En un atardecer que perdurará por siempre en mi memoria, vi cómo hombres, mujeres y niños caminaban por la playa hacia el lugar donde se anunciaba la puesta de sol. -Donde vayas has lo que vieres- me dije de manera intuitiva, aventurándome a la multitud pese a desconocer el destino de su romería. Fue entonces que presencié un momento cargado de respeto y asombro, una ceremonia silenciosa que parecía celebrar, ante todo, la continuidad de la vida.
Sin duda, el nacimiento tiene la capacidad de conmover y movilizar emociones en el interior de quienes lo presencian. Es una manifestación única de la naturaleza que muchas veces excede las palabras y encuentra su expresión en acciones de protección, actos solidarios como encausar la ruta de las pequeñas tortugas hacia el mar, así como gestos y palabras de asombro expresadas en una infinidad de idiomas.
Nacer iguala, pero parir no. Durante milenios, el nacimiento humano también inspiró solemnidad y sentido comunitario, pero ¿qué ha pasado en la actualidad?
Al parecer, el nacimiento se ha desvinculado de esa conexión con la naturaleza y de la solemnidad que antaño inspiraba. ¿Será que en nuestra sociedad nacer iguala, pero parir no?
Si bien tenemos el derecho de observar los nacimientos, de sensibilizarnos ante ellos y de sentirlos como una parte integral de nuestra vida en comunidad, hoy en día el parto, que ocurre en el cuerpo de una mujer, se ha transformado en un acto clínico, apartado de la comunidad y reducido a un procedimiento técnico que en muchas ocasiones se torna violento. ¿Será que el acto de parir nos recuerda que seguimos siendo mamíferos y, por ello, no podemos dejar que la solemnidad del nacimiento obnubile nuestra condición de superioridad respecto a otras especies?
Sin duda, hay quienes podrían responder a esta pregunta con un mayor conocimiento, pero plantearla me permite abrir otra inquietud que atañe por completo mi circunstancia de madre, mujer y antropóloga: ¿será que, al acontecer en el cuerpo de una mujer, el nacimiento humano ha sido sobreintervenido hasta volverse, en muchos casos, un acto de violencia ejercido hacia la vulnerabilidad de un cuerpo gestante?

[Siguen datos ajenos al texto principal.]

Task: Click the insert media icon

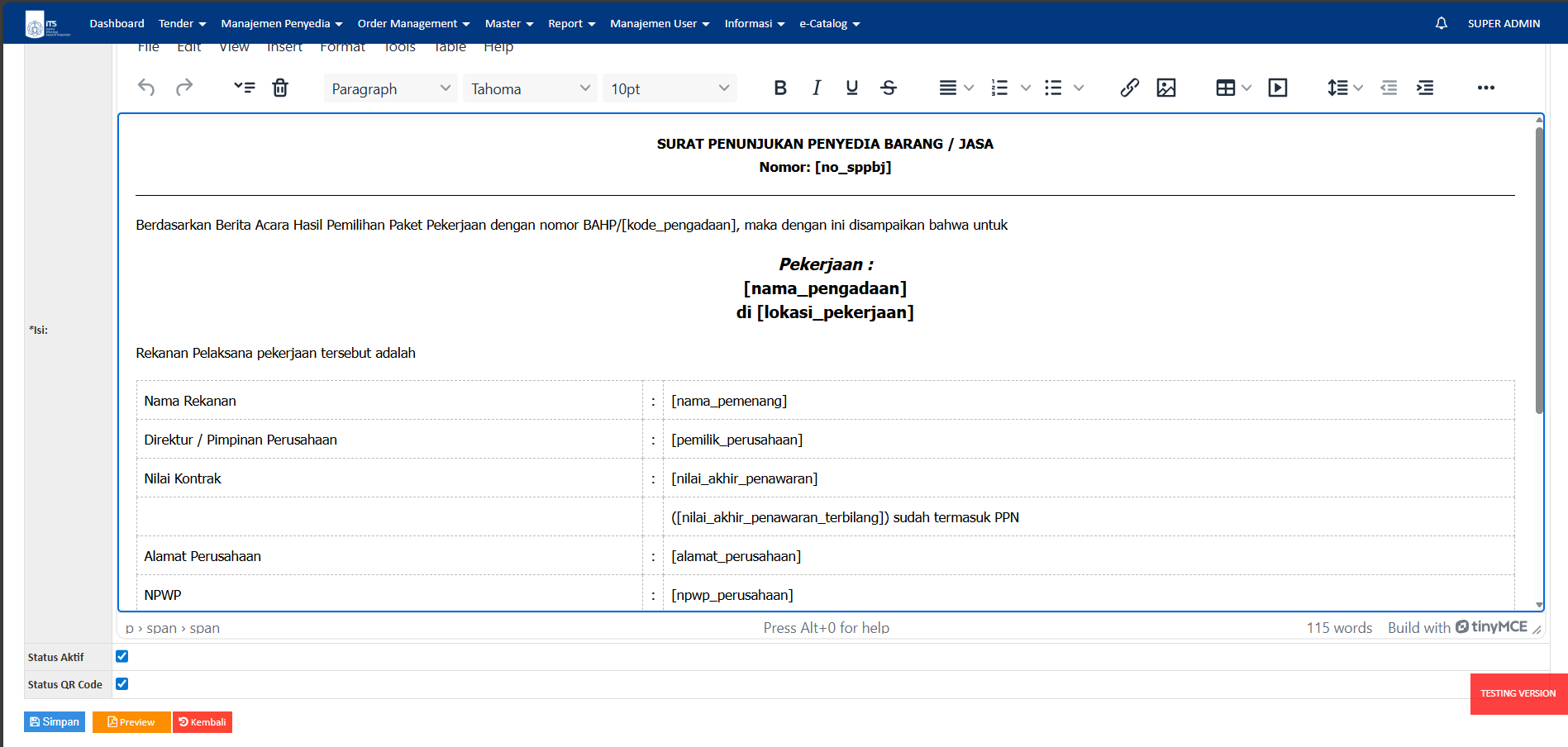Action: click(1277, 88)
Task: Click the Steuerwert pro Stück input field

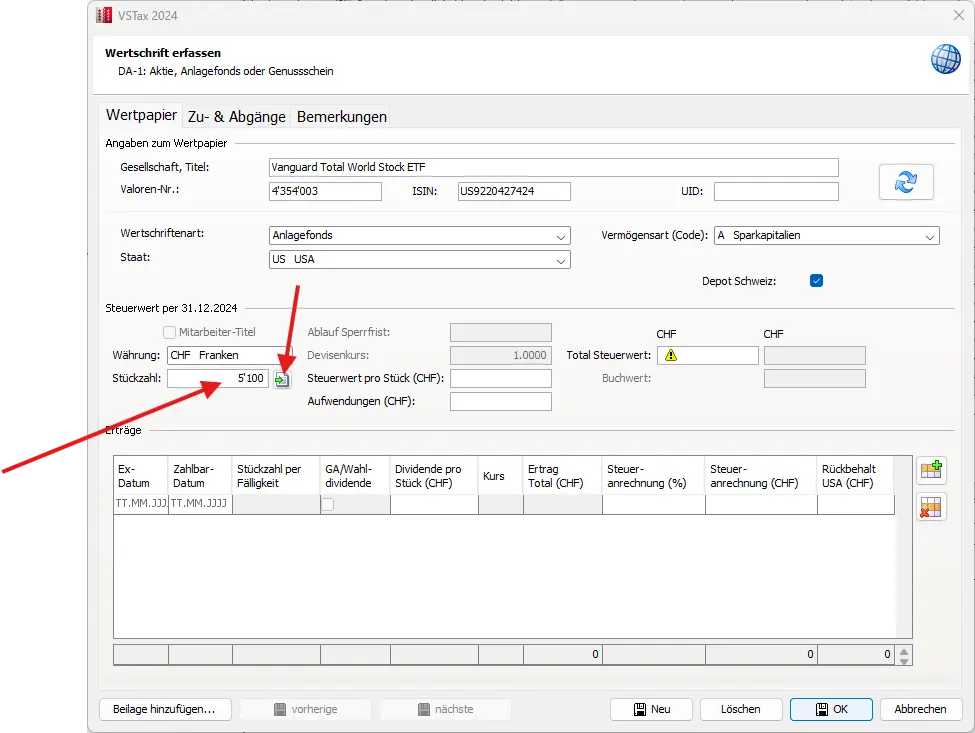Action: (x=500, y=379)
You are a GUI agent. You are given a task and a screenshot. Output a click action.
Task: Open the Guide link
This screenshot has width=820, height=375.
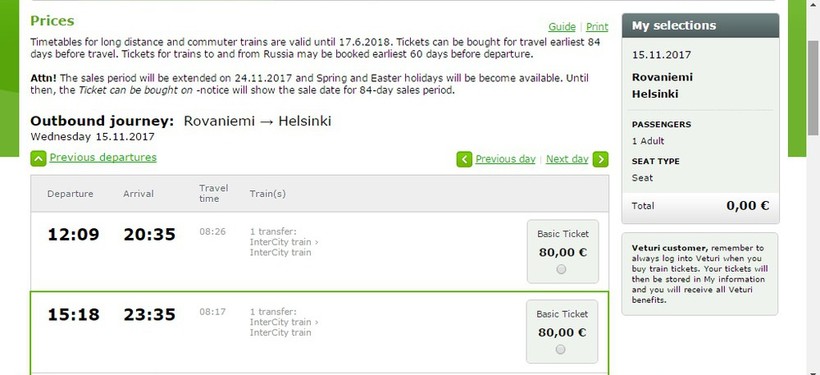pos(562,27)
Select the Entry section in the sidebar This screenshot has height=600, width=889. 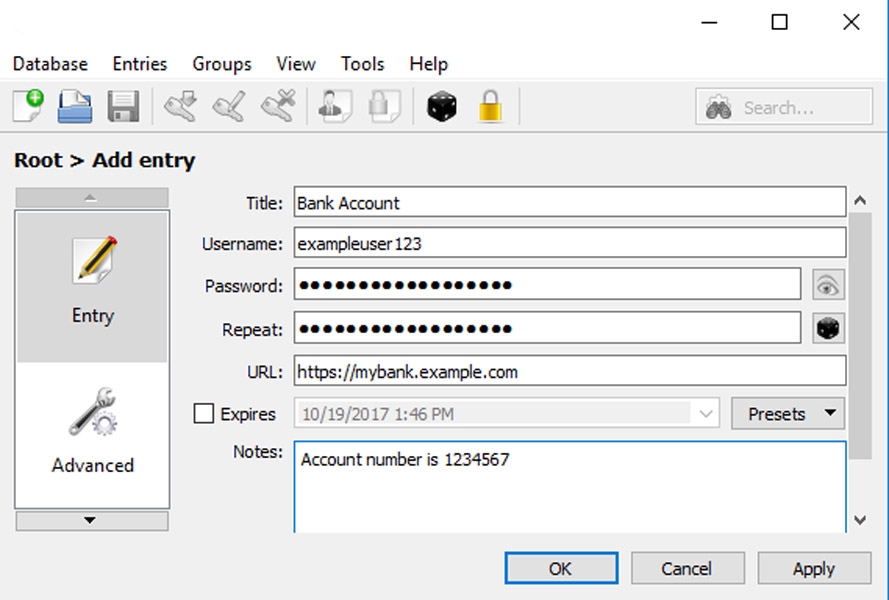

Es en este punto que no podemos olvidar la posición desigual de las mujeres en nuestra sociedad y cómo ésta se manifiesta incluso en la reproducción. Por eso, debemos recordar que nacer es un acontecimiento que merece ser contemplado, respetado y celebrado como un acto humano que reafirma nuestra conexión con la naturaleza, y en el que la mujer es parte fundamental de esa ecología.
Así como las comunidades en Galápagos se reúnen para ser testigos del nacimiento de las tortugas, nuestras sociedades deberían volver a valorar el nacimiento humano como un evento central en la vida comunitaria.